Shane: Be Jaysus. Shane boy, you’re quite a quare comedian. You should have been on the stage. Like me. Look at the act I have […] the simple, upright, hard-working island peasant holding on manfully to the real values in life, sustained by a thousand year-old culture, preserving for my people a really worthwhile inheritance.[36]

 

What Shane is alluding to in this outburst is the role that the manly Irish peasant plays in guaranteeing the preservation of an Irish culture that is rooted in the past but will continue to be part of a prescribed future. Shane can thus be regarded as playing the familiar role in Friel’s drama of the clownish extrovert who nonetheless possesses more insight than the other characters.

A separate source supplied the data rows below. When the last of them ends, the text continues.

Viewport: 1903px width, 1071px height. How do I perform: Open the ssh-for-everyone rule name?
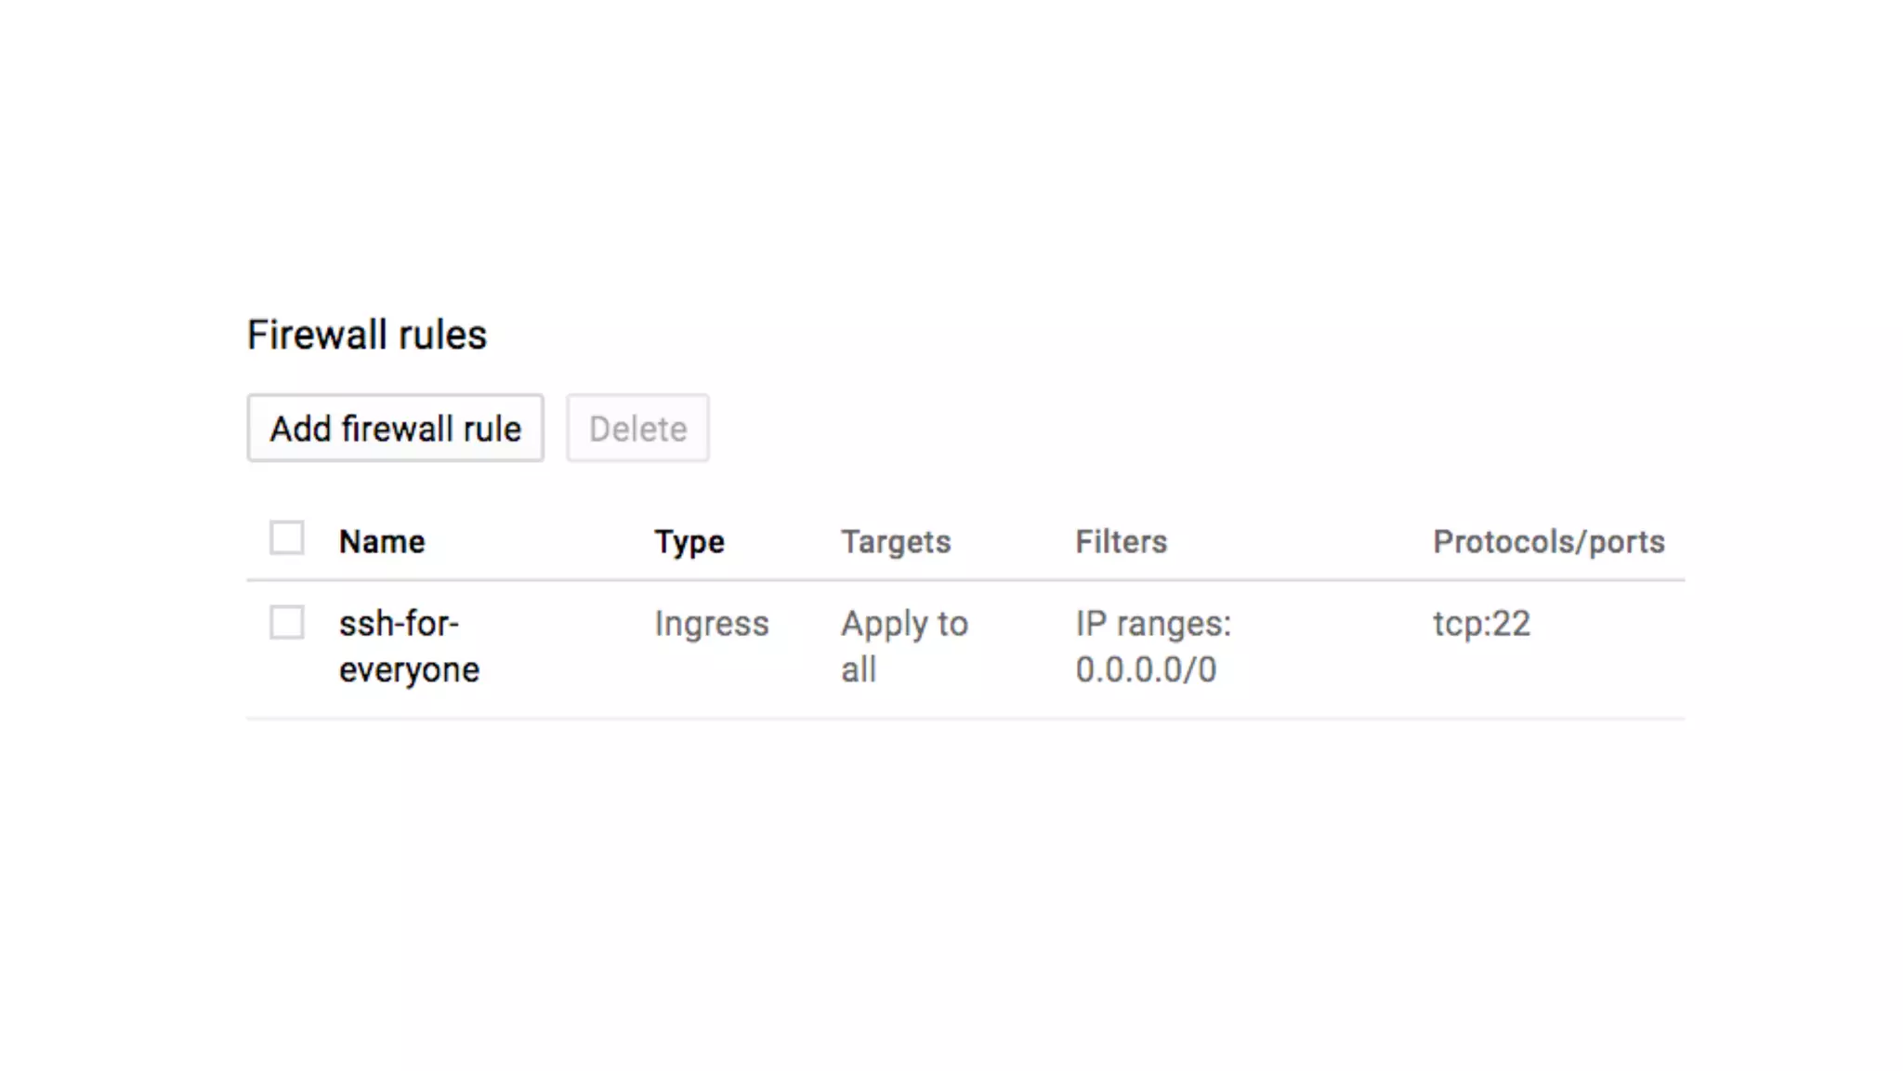pos(409,646)
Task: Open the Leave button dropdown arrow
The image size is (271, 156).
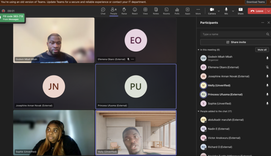Action: (268, 11)
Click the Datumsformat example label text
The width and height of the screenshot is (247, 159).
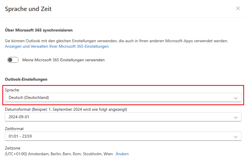tap(66, 109)

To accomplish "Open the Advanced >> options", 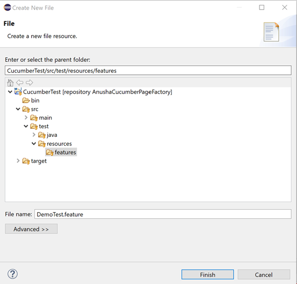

As Anna McMullan has written: “Friel’s male trickster or joker figures often reveal the internalized mythologies that sustain a particular social order or community.”[37]

Judith Butler’s formulation of the term “performative” (which she distinguishes from “performance” because the latter word implies a certain amount of control and agency on the part of the performer) is useful when it comes to considering what Friel is saying about the prescriptiveness and rigid fixity of the role of manly Irish peasant that is forced on Irish men as a prerequisite for their being regarded as “naturally Irish.”[38] Prior to Butler, Oscar Wilde similarly had encapsulated the modern reality of people becoming slaves to inauthentic identity performances (gendered, national, among others) in “Lord Arthur Saville’s Crime”: “The world is a stage, but the play is badly cast.”[39] When Frank McGuinness demands that a new language be created in the future for same-sex desire, he is seeking to break free from those historically fixed linguistic terms and roles that thinkers like Judith Butler and Oscar Wilde have detected as being at the heart of subject formation. In this respect, both The Gentle Island and Dolly West’s Kitchen can be regarded as examples of what Lionel Abel called “metatheatre” because of their shared representation of human subjectivity as performance-based rather than as a natural occurrence.[40]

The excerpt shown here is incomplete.